Problem:
Beginning with the line that has "Expand the Name", please write out each remaining line of the listing below, word for word.

Input for this task:
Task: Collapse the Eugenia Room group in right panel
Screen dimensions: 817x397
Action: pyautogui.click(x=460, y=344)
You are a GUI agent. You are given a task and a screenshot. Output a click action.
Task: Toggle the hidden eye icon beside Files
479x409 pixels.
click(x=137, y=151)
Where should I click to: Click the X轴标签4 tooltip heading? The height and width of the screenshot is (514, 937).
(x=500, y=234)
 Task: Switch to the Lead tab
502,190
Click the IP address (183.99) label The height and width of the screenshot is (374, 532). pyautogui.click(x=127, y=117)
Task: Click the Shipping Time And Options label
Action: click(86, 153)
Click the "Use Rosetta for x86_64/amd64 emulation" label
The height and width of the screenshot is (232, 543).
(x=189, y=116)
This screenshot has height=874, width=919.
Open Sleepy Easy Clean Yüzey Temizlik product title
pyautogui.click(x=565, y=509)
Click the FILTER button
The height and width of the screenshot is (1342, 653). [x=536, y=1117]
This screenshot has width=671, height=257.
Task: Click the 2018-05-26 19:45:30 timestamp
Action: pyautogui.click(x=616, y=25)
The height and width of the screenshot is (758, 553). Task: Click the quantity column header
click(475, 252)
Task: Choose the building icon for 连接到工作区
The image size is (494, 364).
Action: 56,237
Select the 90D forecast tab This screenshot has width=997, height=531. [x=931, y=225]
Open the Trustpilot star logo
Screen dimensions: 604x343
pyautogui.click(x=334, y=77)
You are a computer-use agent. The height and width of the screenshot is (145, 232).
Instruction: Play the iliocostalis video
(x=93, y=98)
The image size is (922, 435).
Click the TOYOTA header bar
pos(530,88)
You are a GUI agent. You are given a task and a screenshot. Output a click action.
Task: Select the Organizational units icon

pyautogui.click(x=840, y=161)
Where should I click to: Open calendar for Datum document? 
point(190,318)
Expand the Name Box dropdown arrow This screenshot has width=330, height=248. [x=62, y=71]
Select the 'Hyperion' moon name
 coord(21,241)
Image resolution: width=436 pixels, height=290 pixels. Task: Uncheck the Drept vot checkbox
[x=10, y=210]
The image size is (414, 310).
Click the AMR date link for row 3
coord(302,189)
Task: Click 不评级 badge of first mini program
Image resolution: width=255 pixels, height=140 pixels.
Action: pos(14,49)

Response area:
Expand the Name Box dropdown arrow This screenshot has width=330, height=248. [x=62, y=71]
Select the 'Hyperion' moon name
 coord(21,241)
Image resolution: width=436 pixels, height=290 pixels. Task: Uncheck the Drept vot checkbox
[x=10, y=210]
The image size is (414, 310).
Click the AMR date link for row 3
coord(302,189)
Task: Click 不评级 badge of first mini program
Image resolution: width=255 pixels, height=140 pixels.
Action: pos(14,49)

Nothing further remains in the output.